◆ **What this exercise asks**:
[1] According to the antenna patent excerpt, at what frequency point does FIG. 14 show the radiation pattern of an antenna unit?
[2] Print the stretch of the antenna patent excerpt from "FIG. 20 is a" through "the attached claims.".

◆ **Text extract**:
--------------------------------------------------
FIG. 5 is a schematic diagram of sizes of an antenna unit according to an embodiment of the present disclosure;

FIG. 6 is a schematic structural diagram of an antenna array according to an embodiment of the present disclosure;

FIG. 7 is a structural top view of an antenna unit according to an embodiment of the present disclosure;

FIG. 8 is a structural side view of an antenna unit according to an embodiment of the present disclosure;

FIG. 9 is a schematic structural diagram of an electronic device according to an embodiment of the present disclosure;

FIG. 10 is an S-parameter simulation effect diagram of an antenna unit according to an embodiment of the present disclosure;

FIG. 11 is a gain and radiation efficiency simulation effect diagram of an antenna unit according to an embodiment of the present disclosure;

FIG. 12 is a radiation pattern of an antenna unit at a frequency point of 28 GHz according to an embodiment of the present disclosure;

FIG. 13 is a radiation pattern of an antenna unit at a frequency point of 30 GHz according to an embodiment of the present disclosure;

FIG. 14 is a radiation pattern of an antenna unit at a frequency point of 38 GHz according to an embodiment of the present disclosure;

FIG. 15 is a radiation pattern of an antenna unit at a frequency point of 40 GHz according to an embodiment of the present disclosure;

FIG. 16 is a gain and radiation efficiency simulation effect diagram of an antenna array according to an embodiment of the present disclosure;

FIG. 17 is an isolation simulation effect of an antenna array according to an embodiment of the present disclosure;

FIG. 18 is a radiation pattern of an antenna array at a frequency point of 28 GHz according to an embodiment of the present disclosure;

FIG. 19 is a radiation pattern of an antenna array at a frequency point of 30 GHz according to an embodiment of the present disclosure;

FIG. 20 is a radiation pattern of an antenna array at a frequency point of 38 GHz according to an embodiment of the present disclosure; and

FIG. 21 is a radiation pattern of an antenna array at a frequency point of 40 GHz according to an embodiment of the present disclosure.

DETAILED DESCRIPTION

Illustrative embodiments are described in detail here, and examples are illustrated in the accompanying drawings. When the following description relates to drawings, the same number in different drawings represents the same or similar features, unless otherwise indicated. The implementations described in the following illustrative embodiments do not represent all implementations consistent with the present disclosure. Conversely, they are merely examples of devices and methods that are consistent with some aspects of the present disclosure as detailed in the attached claims.
--------------------------------------------------
◆ **Data section**:
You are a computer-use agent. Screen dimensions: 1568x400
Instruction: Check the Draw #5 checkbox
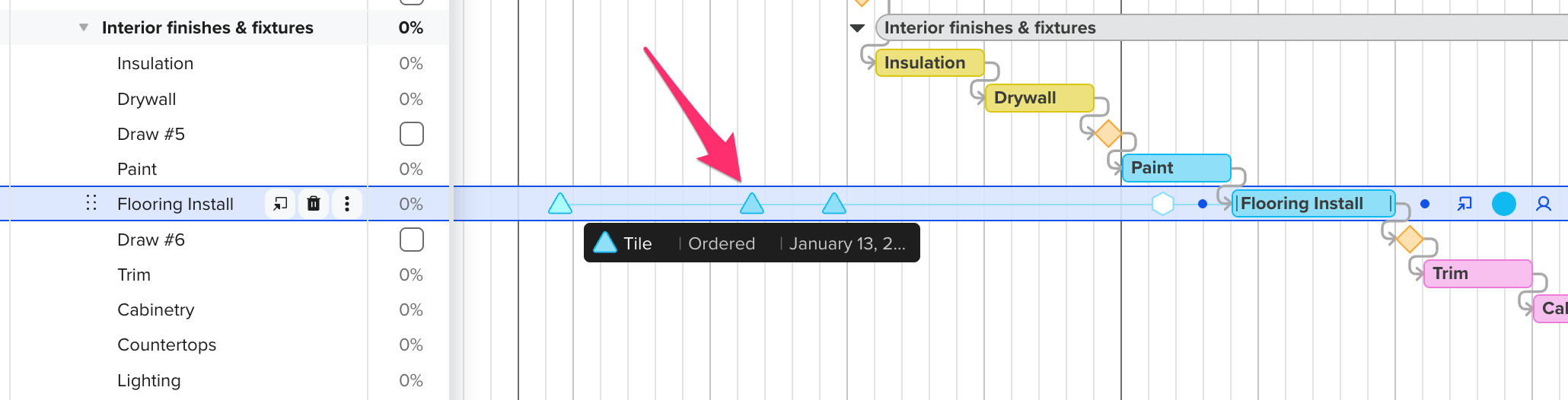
--------------------------------------------------
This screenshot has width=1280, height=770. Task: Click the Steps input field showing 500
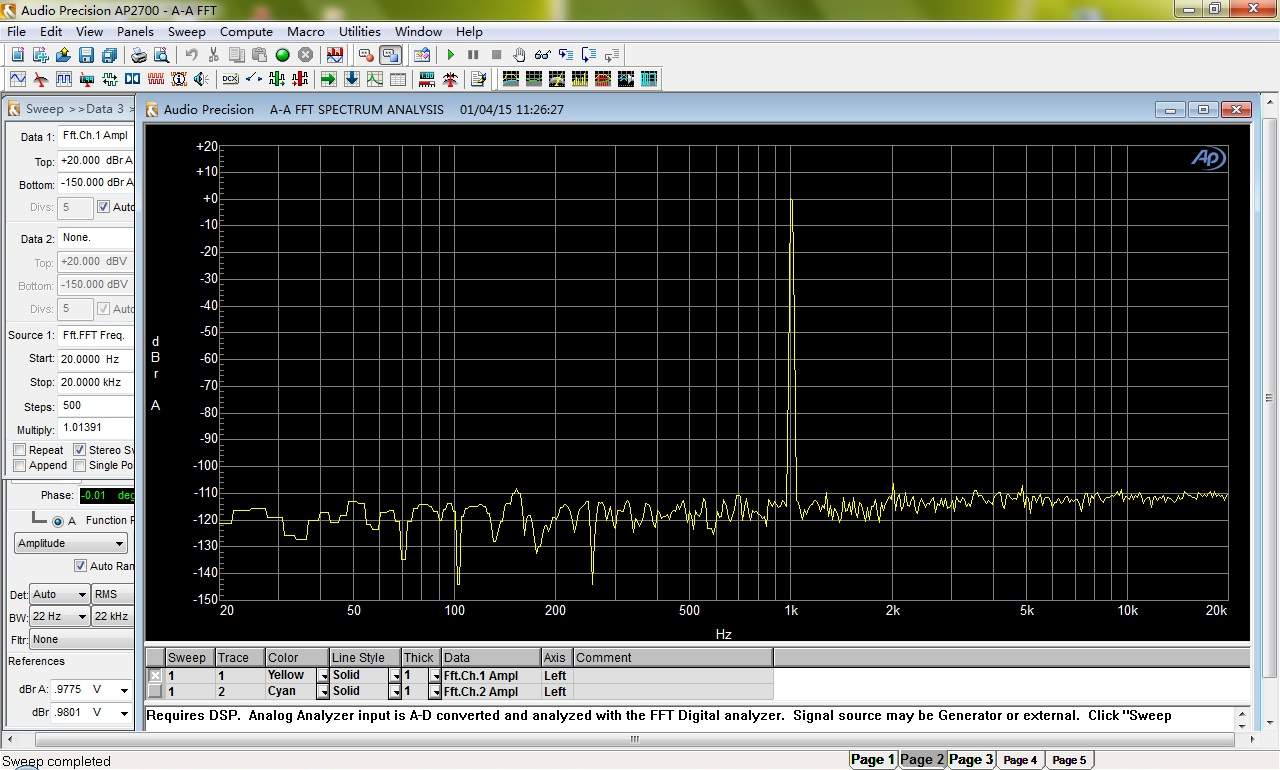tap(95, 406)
--------------------------------------------------
◆ **The results**:
[1] 38 GHz

[2]
FIG. 20 is a radiation pattern of an antenna array at a frequency point of 38 GHz according to an embodiment of the present disclosure; and

FIG. 21 is a radiation pattern of an antenna array at a frequency point of 40 GHz according to an embodiment of the present disclosure.

DETAILED DESCRIPTION

Illustrative embodiments are described in detail here, and examples are illustrated in the accompanying drawings. When the following description relates to drawings, the same number in different drawings represents the same or similar features, unless otherwise indicated. The implementations described in the following illustrative embodiments do not represent all implementations consistent with the present disclosure. Conversely, they are merely examples of devices and methods that are consistent with some aspects of the present disclosure as detailed in the attached claims.